Rise of the Machines: Algorithmic Zoning for Climate Risk
Stephanie M. Stern & Cherie Metcalf
Fires, floods, storms, and other extreme events related to climate change are responsible for billions of dollars in property damage and thousands of deaths in recent years across North America. In this Article, we propose a new model of local zoning to address the escalating threat of climate harm: climate algorithmic zoning (“CAZ”). This model draws on the emerging potential to harness large, independent data sets to generate more granular, location-specific climate risk predictions and regulations. These predictions can guide a range of traditional zoning functions, including building codes and permits, restrictions on existing development, and local planning and infrastructure. We anticipate that CAZ will arise in the highestrisk localities where climate threats and damage outweigh political opposition from the development lobby and homeowners. Within those localities, CAZ will tilt toward regulating new construction or reconstruction, for both political and constitutional reasons.

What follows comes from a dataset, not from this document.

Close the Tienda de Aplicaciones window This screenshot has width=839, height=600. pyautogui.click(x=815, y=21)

There is no future in which algorithmic climate risk prediction does not affect residential investment, property valuation, insurance, and protection. Insurers and lenders have already embraced climate risk algorithms. Rather than shying from CAZ, we contend that local governments should adopt a complementary approach that integrates CAZ into land use regulation proactively and leverages local governments’ distinct institutional and democratic advantages. These competencies include the ability to zone and plan to prevent climate damage, knowledge of local conditions and culture, and the ability to engage communities democratically.
Algorithmic, big data approaches carry risks and shortcomings; the approach can entrench existing biases that disadvantage vulnerable communities, create and amplify risk assessment errors, produce rapid shifts in decision-making that upset expectations, and reduce transparency. CAZ at the local level can leverage traditional tools of local governance to mitigate these challenges, for example, through more democratic design of algorithms, use of CAZ as non-exclusive inputs into broader decision frameworks that incorporate important local values, and retooling existing legal doctrines of zoning, such as substantive due process and amortization.